[[ Records for the task open ]]

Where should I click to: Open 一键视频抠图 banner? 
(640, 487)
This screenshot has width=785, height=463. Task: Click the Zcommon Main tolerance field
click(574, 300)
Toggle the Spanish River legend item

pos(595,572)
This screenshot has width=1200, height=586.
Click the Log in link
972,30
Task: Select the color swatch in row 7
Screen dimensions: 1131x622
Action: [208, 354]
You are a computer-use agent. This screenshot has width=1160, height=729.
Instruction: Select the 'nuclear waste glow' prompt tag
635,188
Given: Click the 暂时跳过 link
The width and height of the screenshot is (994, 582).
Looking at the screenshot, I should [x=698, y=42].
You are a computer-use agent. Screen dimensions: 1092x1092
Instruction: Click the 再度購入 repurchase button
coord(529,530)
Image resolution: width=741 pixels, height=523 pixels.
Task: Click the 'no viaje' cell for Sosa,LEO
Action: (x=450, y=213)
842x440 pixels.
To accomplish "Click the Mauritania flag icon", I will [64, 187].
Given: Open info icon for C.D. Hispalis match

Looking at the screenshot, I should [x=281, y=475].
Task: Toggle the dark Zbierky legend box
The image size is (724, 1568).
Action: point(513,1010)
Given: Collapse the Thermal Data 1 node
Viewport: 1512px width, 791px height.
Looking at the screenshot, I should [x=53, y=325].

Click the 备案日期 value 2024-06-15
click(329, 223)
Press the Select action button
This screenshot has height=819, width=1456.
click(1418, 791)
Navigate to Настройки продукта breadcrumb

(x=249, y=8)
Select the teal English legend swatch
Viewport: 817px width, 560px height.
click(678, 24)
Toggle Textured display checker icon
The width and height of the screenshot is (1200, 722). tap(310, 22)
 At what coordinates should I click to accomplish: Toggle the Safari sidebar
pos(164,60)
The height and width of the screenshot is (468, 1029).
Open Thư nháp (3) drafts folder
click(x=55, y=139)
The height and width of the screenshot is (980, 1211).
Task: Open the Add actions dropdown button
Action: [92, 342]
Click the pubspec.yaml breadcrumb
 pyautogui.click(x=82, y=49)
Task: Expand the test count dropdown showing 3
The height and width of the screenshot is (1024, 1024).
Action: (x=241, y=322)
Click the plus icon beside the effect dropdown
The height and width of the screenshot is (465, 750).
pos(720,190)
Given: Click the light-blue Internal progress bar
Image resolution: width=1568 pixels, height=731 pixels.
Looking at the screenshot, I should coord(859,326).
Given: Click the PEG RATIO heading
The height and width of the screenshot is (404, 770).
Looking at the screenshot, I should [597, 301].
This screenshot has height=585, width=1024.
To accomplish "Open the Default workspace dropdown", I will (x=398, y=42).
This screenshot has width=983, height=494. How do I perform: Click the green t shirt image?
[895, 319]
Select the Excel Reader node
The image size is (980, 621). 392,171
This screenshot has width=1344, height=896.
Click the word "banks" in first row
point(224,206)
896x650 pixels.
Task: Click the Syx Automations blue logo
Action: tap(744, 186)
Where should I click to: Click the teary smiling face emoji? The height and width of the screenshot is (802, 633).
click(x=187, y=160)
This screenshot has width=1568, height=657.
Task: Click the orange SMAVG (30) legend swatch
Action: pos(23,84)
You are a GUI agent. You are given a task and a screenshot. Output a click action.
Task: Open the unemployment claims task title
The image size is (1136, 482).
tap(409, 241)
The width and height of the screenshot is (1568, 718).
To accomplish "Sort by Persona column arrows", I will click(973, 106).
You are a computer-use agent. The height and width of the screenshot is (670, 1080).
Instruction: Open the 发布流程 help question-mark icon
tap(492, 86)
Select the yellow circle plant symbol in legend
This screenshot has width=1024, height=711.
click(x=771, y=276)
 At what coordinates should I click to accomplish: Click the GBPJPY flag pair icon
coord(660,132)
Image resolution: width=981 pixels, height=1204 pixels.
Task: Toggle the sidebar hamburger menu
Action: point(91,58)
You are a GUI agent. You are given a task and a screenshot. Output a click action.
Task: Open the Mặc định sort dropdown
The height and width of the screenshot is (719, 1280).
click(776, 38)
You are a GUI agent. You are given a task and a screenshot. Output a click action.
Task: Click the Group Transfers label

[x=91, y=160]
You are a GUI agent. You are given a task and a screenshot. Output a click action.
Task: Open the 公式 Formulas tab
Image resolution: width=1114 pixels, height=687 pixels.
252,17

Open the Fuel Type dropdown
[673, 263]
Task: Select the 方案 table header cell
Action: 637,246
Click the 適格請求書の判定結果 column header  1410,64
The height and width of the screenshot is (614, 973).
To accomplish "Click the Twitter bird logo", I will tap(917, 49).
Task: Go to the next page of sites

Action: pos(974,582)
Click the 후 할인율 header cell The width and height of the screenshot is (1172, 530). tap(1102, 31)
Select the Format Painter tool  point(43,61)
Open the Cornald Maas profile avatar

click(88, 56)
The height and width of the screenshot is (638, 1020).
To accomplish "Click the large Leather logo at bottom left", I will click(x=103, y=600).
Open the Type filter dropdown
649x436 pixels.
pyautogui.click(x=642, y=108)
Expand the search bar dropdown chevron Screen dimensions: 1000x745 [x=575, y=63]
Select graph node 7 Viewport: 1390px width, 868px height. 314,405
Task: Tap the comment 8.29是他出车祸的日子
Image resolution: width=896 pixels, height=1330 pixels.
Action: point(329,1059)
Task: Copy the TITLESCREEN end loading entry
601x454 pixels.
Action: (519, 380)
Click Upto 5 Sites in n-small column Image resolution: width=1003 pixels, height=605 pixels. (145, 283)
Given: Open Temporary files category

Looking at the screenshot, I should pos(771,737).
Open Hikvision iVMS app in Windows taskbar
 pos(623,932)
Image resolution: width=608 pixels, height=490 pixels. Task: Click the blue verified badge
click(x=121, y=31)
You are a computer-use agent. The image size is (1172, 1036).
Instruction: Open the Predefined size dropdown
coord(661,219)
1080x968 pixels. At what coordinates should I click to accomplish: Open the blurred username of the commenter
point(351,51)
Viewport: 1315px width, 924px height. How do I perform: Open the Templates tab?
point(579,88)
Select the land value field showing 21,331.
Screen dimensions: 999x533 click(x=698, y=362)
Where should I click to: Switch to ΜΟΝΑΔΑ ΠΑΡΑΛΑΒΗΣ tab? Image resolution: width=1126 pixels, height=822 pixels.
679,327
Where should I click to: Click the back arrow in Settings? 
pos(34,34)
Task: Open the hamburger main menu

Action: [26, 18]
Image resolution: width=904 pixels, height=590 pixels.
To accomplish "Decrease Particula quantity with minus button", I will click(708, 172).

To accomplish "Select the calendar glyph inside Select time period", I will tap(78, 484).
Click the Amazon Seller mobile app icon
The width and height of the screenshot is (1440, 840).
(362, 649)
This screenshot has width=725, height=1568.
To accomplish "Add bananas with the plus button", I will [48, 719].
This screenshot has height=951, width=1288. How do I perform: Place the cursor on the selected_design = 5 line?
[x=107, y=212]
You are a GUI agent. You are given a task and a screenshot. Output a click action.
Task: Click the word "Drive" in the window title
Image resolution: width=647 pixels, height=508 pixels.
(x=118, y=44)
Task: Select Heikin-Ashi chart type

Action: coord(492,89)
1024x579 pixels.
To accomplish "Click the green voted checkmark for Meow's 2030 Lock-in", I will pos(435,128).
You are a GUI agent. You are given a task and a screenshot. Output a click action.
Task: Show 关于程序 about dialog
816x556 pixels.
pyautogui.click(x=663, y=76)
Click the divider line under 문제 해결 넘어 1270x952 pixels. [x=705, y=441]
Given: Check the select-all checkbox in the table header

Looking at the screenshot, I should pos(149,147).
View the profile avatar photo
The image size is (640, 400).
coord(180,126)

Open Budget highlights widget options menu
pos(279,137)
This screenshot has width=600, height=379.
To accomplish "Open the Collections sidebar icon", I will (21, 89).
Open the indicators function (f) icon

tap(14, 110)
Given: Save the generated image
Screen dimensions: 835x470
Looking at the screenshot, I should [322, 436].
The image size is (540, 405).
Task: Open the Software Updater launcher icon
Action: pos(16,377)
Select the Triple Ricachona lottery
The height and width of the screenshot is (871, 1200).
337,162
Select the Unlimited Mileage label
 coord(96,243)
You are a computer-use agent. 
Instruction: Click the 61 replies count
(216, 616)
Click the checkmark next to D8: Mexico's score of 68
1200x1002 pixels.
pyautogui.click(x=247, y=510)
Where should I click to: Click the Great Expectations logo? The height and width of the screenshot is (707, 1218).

[[ Records for the task closed ]]

◆ Problem description:
Going back over the entries above, copy word for word every line from the one that has "The width and height of the screenshot is (994, 582)." on through the one that has "You are a computer-use agent. Screen".

◆ Answer to this task:
The width and height of the screenshot is (994, 582).
Looking at the screenshot, I should [x=698, y=42].
You are a computer-use agent. Screen dimensions: 1092x1092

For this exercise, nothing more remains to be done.